Someone was moaning, close at hand.
Mildly curious, Barrier turned his head. He saw a man, lying curled up with his knees against his chest and his arms clasped over his head. He seemed to know the man. He studied the partly visible face. Of course he knew him, it was young Hubbard, who had been looking for men….
Barrier sprang up. Cold sweat burst out of him and his body trembled, standing rigid in the moonlight. He searched inside himself as a man will search for a remembered pain, sick and praying not to find it.
It was gone. The shadow was gone. He clutched at Hubbard, and saw that the unholy dimness had left his features. He shook Hubbard and shouted at him, and then he saw that there were other men huddled on the ground, two, three, four of them. He ran from one to the other, and they looked up at him with empty, frightened eyes. Schmidt was not among them, nor Morris.
Six. Six living out of eight. And the shadows had gone away out of their flesh.
For one short second he was hopeful. Then he looked out across the open space where the bones were and saw the company of dark and restless blots that moved among the spiky ribs and tumbled, careless limbs. He almost laughed that he had considered hope.
He returned to Hubbard. “How did you get here?” he asked, and slapped the young man’s face until he answered.
“ I don’t know. I—just ran.” Hubbard gave a racking shiver. “Oh God, Barrier, that thing inside me just like smoke blows through a bush, and cold….”
Barrier slapped him again. “Where’re Schmidt and Morris?” “I don’t know.”
Barrier set about getting the others on their feet. None of them knew precisely how they had gotten there. None of them knew what had happened to Morris, but Aiken said:
“I saw Schmidt. I was running and I passed by Schmidt lying on the ground, at least I think it was Schmidt, it had his specimen case still strapped around it, and it was dead. Oh yes, there wasn’t any doubt at all about its being dead.”
He turned away suddenly and tried hard to be sick.
Barrier said slowly, “So they finished off two of us, and brought the rest of us here. I suppose they want to complete the job at their leisure.

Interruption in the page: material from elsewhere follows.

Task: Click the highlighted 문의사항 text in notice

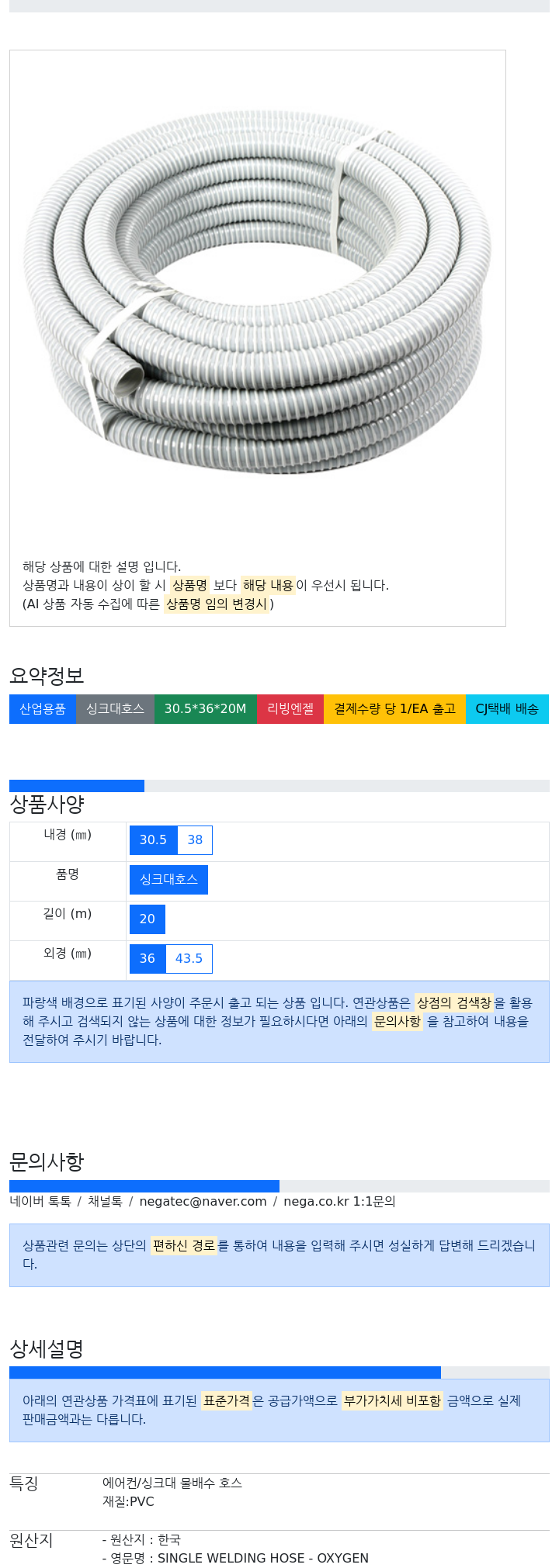Action: 398,1022
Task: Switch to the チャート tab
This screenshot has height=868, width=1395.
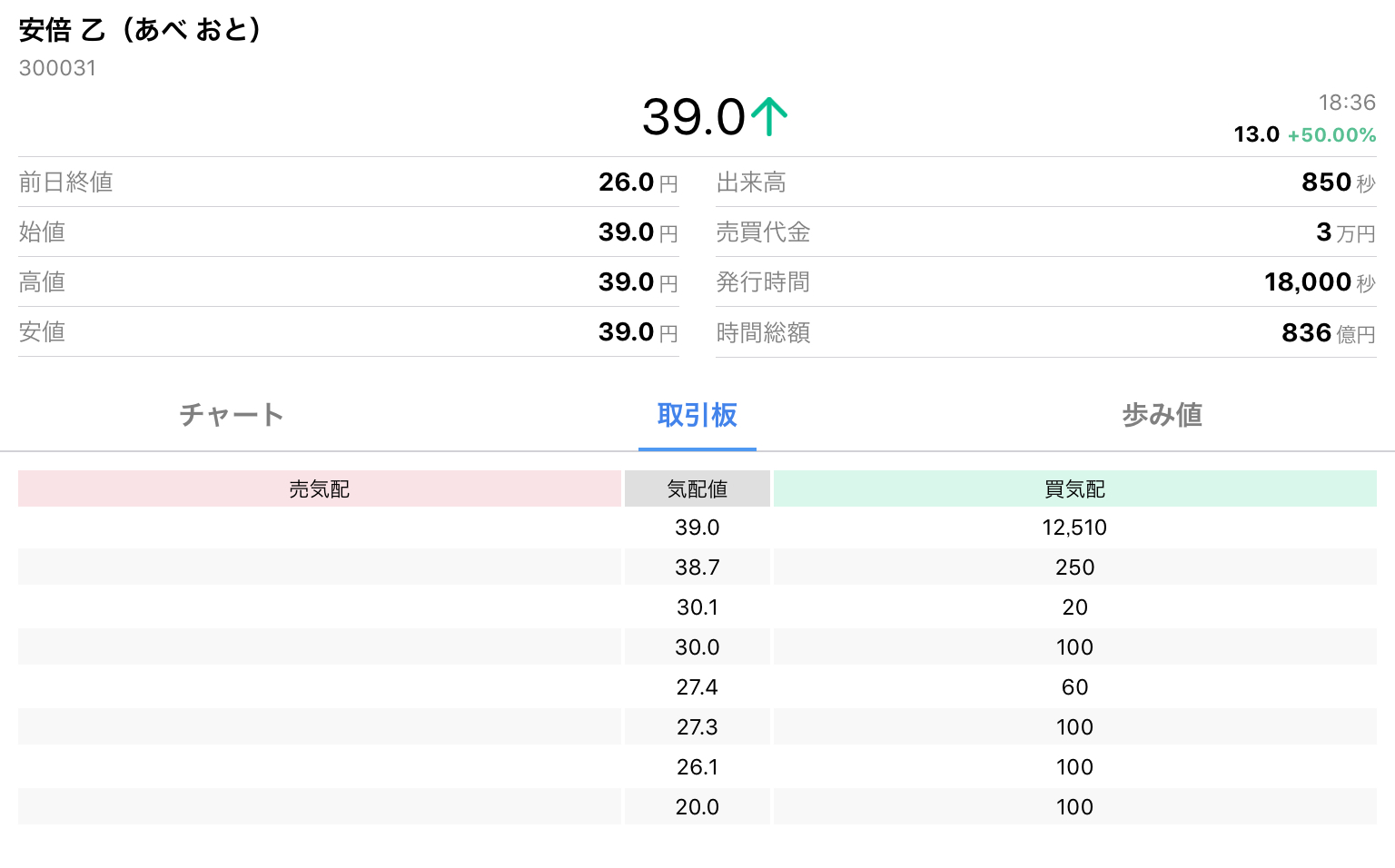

So here we are. We can’t communicate with the ship, and they won’t send Kendall out to look for us before morning. And if we’re still alive by then, and Kendall does happen to find us, and lands—what do you think they’ll do about it?”
He glanced toward the shadows.
Nobody answered.
“I wonder,” said Barrier at last, “if fire would keep them off.”
The others stared at him. Then they scurried about, gathering dead creepers, dry grass, anything that would bum. They made fires, a ring of them across the mouth of the cul-de-sac where they were caught. They waited, breathless with hope.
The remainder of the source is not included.